Among the hundreds of participants at the Pancreatic Cancer Action Network’s Seventh Annual Advocacy Day were 15 scientists and healthcare professionals, representing 11 states across the country. Current and former research grant recipients, members of our Scientific and Medical Advisory Boards and other researchers passionate about the disease and our cause were in attendance.

This year, our message for Congress was direct: we need a permanent fix to sequestration and we need to maintain sustained adequate funding for the National Institutes of Health (NIH) and the National Cancer Institute (NCI). Who better to deliver that message than the individuals who will be most impacted by budget cuts? Due in large part to the comprehensive approach taken by the Pancreatic Cancer Action Network, the research and clinical communities have built up a great deal of momentum in the fight against pancreatic cancer. It is imperative that they continue to receive sufficient resources to continue and expand upon ongoing efforts.
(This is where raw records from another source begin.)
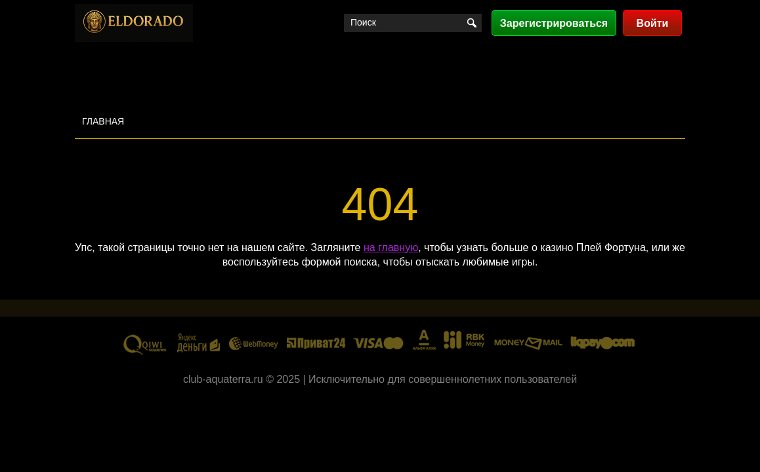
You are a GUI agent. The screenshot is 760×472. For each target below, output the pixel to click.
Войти (653, 23)
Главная (103, 121)
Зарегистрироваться (554, 23)
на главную (391, 247)
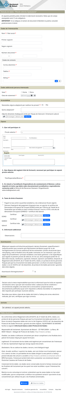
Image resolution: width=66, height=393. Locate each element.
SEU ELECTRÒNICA (25, 5)
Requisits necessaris (17, 389)
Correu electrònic (10, 65)
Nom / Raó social (9, 33)
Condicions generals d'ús (31, 389)
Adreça (6, 78)
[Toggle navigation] (63, 5)
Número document (9, 53)
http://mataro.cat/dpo (43, 332)
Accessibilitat (43, 389)
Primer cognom (7, 40)
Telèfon (6, 71)
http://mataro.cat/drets (38, 356)
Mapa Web (58, 389)
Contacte (51, 389)
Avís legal (7, 389)
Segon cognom (7, 46)
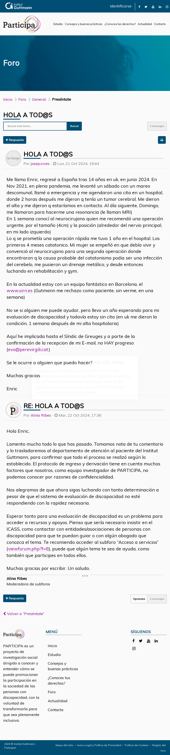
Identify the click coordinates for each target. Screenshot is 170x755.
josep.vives (40, 163)
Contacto (160, 24)
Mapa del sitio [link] (64, 745)
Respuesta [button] (15, 140)
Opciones (139, 598)
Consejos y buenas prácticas (83, 24)
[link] (139, 6)
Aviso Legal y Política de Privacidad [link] (99, 745)
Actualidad (145, 24)
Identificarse (121, 6)
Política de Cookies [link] (137, 745)
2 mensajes (157, 126)
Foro (52, 691)
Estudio (58, 24)
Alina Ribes (41, 415)
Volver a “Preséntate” (23, 613)
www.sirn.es (20, 290)
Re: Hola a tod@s (53, 406)
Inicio (7, 99)
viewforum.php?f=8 (28, 548)
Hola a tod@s (27, 115)
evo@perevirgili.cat (28, 349)
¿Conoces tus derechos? (120, 24)
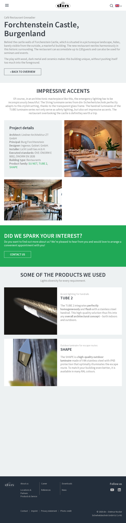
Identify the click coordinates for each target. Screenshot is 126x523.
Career (44, 483)
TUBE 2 (43, 245)
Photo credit (66, 511)
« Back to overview (22, 72)
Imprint (34, 511)
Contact (24, 511)
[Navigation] (7, 6)
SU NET (32, 245)
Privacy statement (49, 511)
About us (24, 483)
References (46, 490)
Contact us (17, 335)
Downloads (67, 483)
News (64, 490)
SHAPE (13, 248)
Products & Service (29, 496)
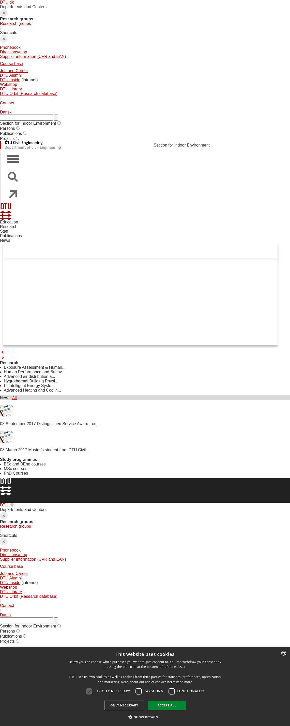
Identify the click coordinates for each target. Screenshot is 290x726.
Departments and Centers (145, 15)
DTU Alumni (11, 75)
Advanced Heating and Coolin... (32, 390)
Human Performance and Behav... (34, 372)
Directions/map (13, 52)
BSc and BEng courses (25, 464)
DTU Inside (10, 80)
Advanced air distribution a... (29, 376)
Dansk (5, 112)
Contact (7, 103)
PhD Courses (16, 473)
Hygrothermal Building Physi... (31, 381)
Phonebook (11, 47)
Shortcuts (145, 63)
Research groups (15, 23)
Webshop (8, 84)
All (14, 397)
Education (9, 222)
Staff (4, 231)
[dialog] (145, 686)
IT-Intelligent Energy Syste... (29, 385)
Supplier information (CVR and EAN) (33, 56)
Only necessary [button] (124, 705)
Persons (7, 128)
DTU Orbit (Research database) (28, 93)
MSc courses (15, 468)
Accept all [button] (167, 705)
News (5, 240)
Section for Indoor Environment (28, 123)
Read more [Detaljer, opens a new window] (184, 682)
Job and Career (14, 71)
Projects (7, 138)
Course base (11, 63)
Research (8, 226)
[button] (145, 717)
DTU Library (11, 89)
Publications (11, 133)
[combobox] (283, 653)
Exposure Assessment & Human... (35, 367)
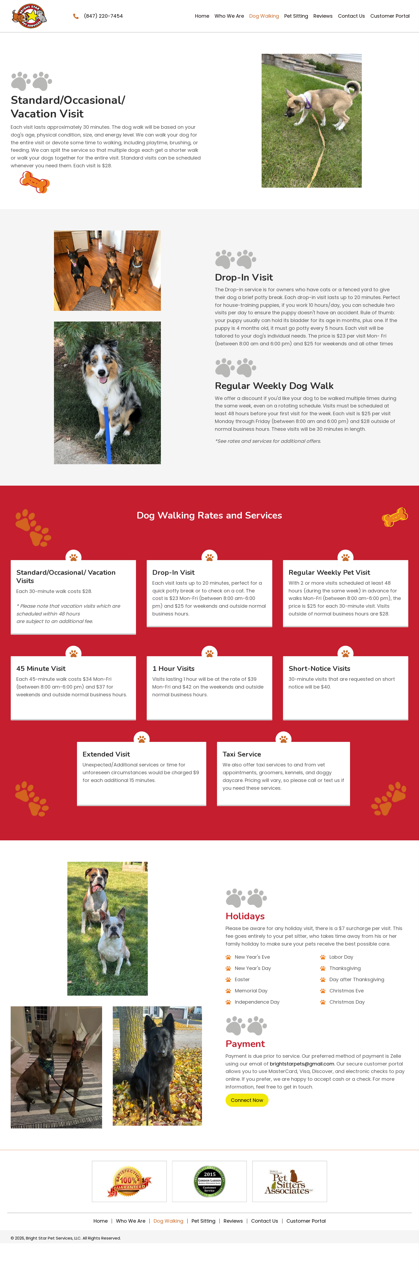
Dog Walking (168, 1221)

In addition to the opportunity to receive valuable advocacy training and participate in meetings with legislators, the researchers in attendance were also showcased in a “Meet the Researcher” booth. And Jonathan Brody, PhD (recipient of the 2010 Skip Viragh Career Development Award), and Michael (Tony) Hollingsworth, PhD (member and former chair of our Scientific Advisory Board), co-led two breakout sessions highlighting recent advances in pancreatic cancer research. The attendees are always grateful for the opportunity to learn more about research in the field, and to be able to ask questions of the scientists and clinicians who are on the frontlines of this disease. The gratitude is reciprocal: Dr. Brody commented that his participation in Advocacy Days over the years is always “truly a gift and an honor … an invaluable experience.”

Even after our monumental victory of getting the Recalcitrant Cancer Research Act passed earlier this year, it is as important as ever to have our voices heard on Capitol Hill. We cannot allow potentially lifesaving research to be stalled and must continue advocating for sustained funding to allow our dedicated research community to continue their work.

At the “Meet the Researcher” booth, David Boothman, PhD (left, standing; 2012 George & June Block Foundation Innovative Grant recipient), and Jordan Berlin, MD (Chair, Medical Advisory Board), address advocates’ questions.

Michael Goggins, MD (right; principal investigator of the 2013 Skip Viragh Inaugural Research Acceleration Network Grant), poses on Capitol Hill with a fellow Maryland advocate.